Manuel V. Sola
José Miguel Ortí Bordás, un antigua falangista y ex senador del PP, cuenta los días para abandonar la presidencia de la empresa Nacional de Autopistas (ENA), una de las empresas públicas más rentables de España. El estado abrió el jueves su proceso de privatización que prevé cerrar en sólo cinco meses.Una venta rápida para un negocio redondo: al concurso se han presentado los mayores grupos financieros-entre los que se encuentran las dos cajas de ahorro gallegas- y constructoras del país.
El presidente Ortí Bordás acaba de cumplir 64 años, seis de ellos al frente de las autopistas públicas, con tanta discreción como buenos resultados en su gestión.Valenciando, nacido en Tous, Ortí Bordás tiene una hoja de servicios tan brillante como rancia.Politico hasta la médula, el presidente de ENA fue uno de los dirigentes falangistas más conocidos de los años 60. Ya en 1958 fue delegado del Sindicato Español Universitario (SEU) en su facultad de derecho. Al año siguiente era ascendido a jefe de prensa del SEU, hasta llegar a la jefatura nacional del sindicato de la falange y, en 1971. a vicesecretario general del movimiento. A mediados de los 70, Ortí reconvierte, como muchos, su carrera política con la llegada de la predemocracia. Tras ser subsecretario de Gobernación, participa en la legislatura constituyente. Desde 1988 y hasta 1996, por seis veces consecutivas es designado senador por su Comunidad de Valencia.
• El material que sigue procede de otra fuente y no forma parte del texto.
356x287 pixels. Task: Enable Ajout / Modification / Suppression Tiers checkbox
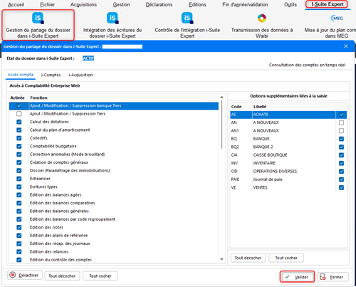tap(19, 114)
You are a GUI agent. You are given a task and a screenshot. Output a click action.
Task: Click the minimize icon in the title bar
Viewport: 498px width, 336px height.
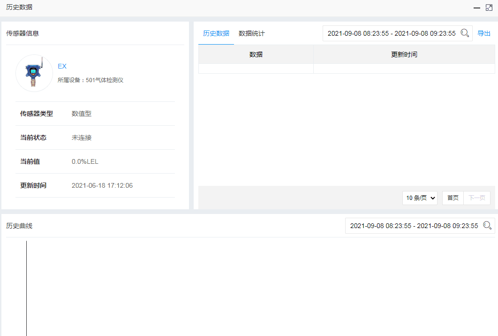[476, 8]
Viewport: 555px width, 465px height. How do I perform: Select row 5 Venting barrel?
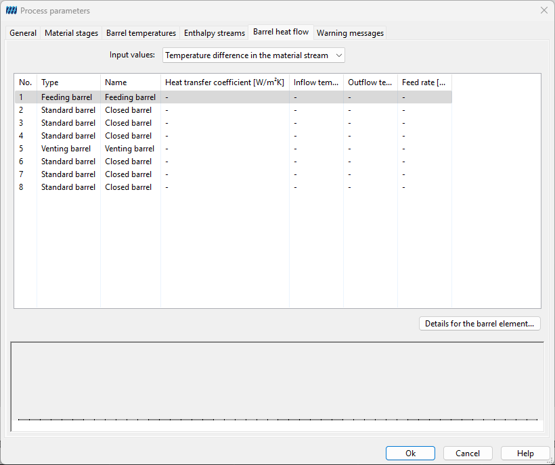(x=234, y=149)
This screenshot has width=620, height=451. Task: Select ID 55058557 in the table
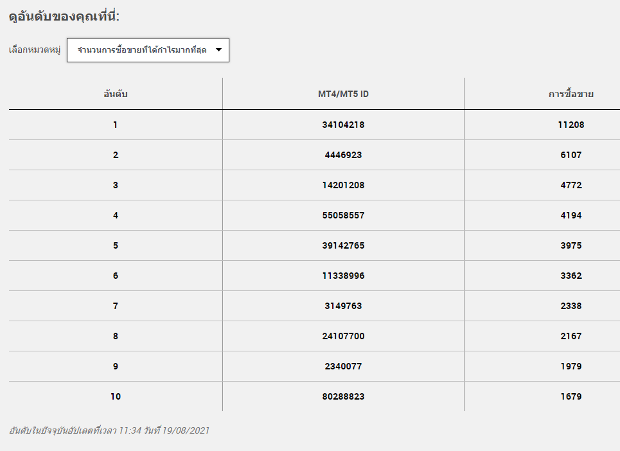(343, 215)
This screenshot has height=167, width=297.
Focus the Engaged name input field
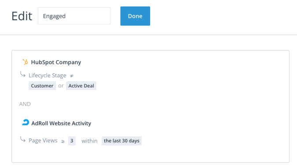tap(74, 16)
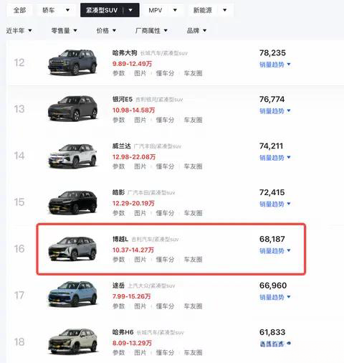Click the 博越L car image
The height and width of the screenshot is (363, 344).
coord(72,248)
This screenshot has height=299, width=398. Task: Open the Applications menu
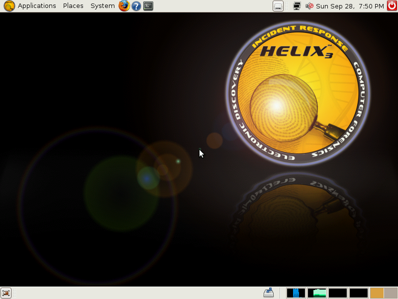pos(37,6)
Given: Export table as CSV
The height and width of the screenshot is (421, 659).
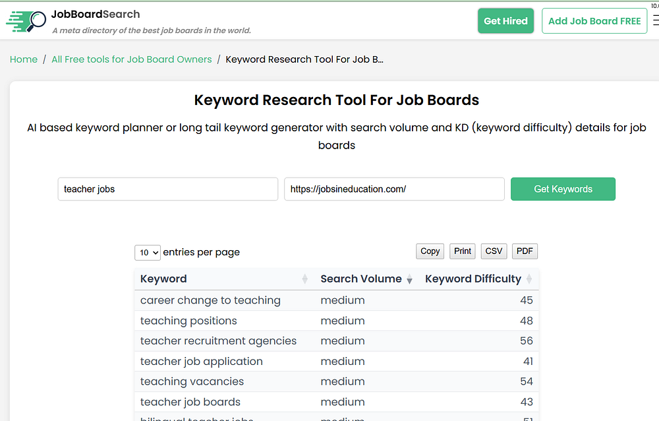Looking at the screenshot, I should coord(494,251).
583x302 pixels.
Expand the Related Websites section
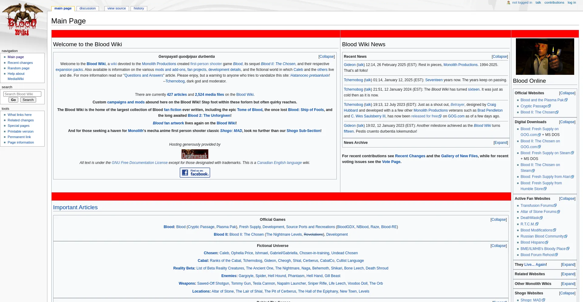click(568, 274)
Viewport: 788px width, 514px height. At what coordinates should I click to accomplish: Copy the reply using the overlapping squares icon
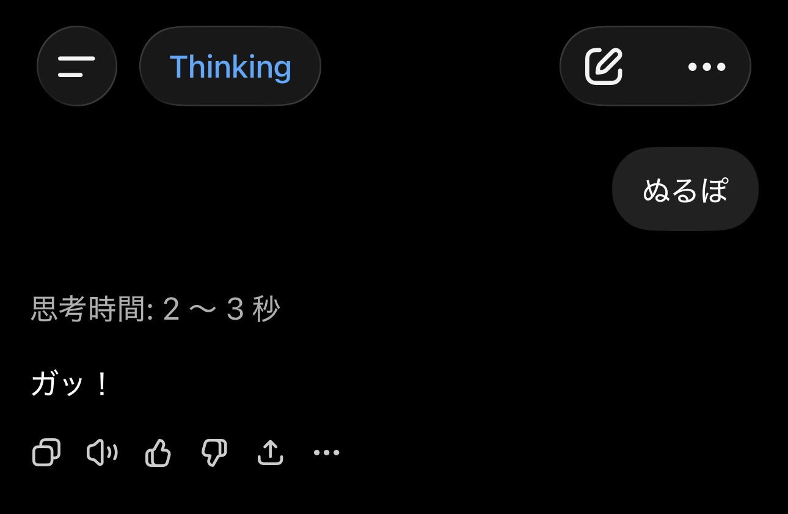coord(46,453)
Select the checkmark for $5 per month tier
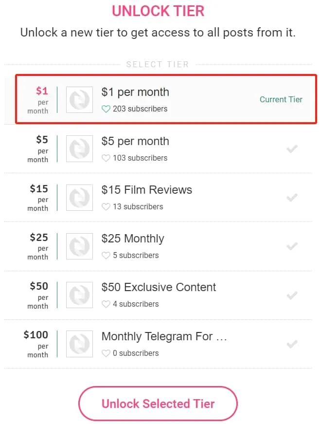Viewport: 321px width, 424px height. click(x=292, y=149)
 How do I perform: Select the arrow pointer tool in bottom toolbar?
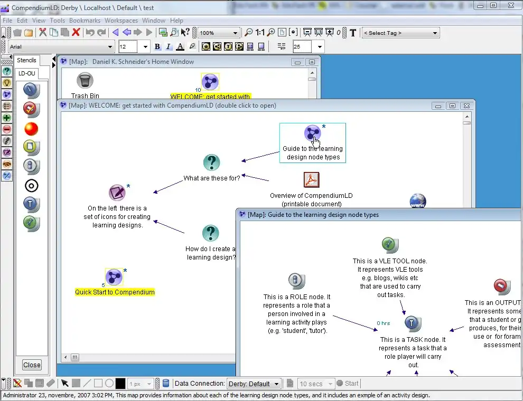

El currículo oficial del presidente de Autopistas incluye desde la Medalla al Merito Constitucional hasta la Gran Cruz al Mérito Civil o, en el terreno económico, la presidencia durante dos años (1974-76) del Banco de Crédito Industrial.
Tras dimitir del Senado y abandonar todas sus funciones políticas, Ortí Bordás es el hombre escogido por Rodrigo Rato para presidir la Empresa Nacional de Autopistas cuando Aznar gana las elecciones en 1996.En Galicia tiene Ortí Bordás el grueso del negocio de ENA. A lo largo de la Autopista del Atlántico(A-9) se generan las dos terceras partes de la facturación de la empresa pública.
Si bien es cierto que, durante su mandato se construyeron las autopistas de Carballo y Baiona y se iniciaron las obras para concluir la A-9 hasta Portugal, en el sur, y hasta Ferrol en el norte, Ortí se ira de ENA sin haber conseguido terminar, en seis años, la autopista gallega. Eso sí, deja una empresa saneada y tan rentable, como que genera en beneficios uno de cada dos euros que cobra por peajes. Tanto, que el Estado ingresará entre 1.200 y 1.500 millones de euros (250.000 millones de pesetas) por una compañía que no factura más de 150 millones de euros al año.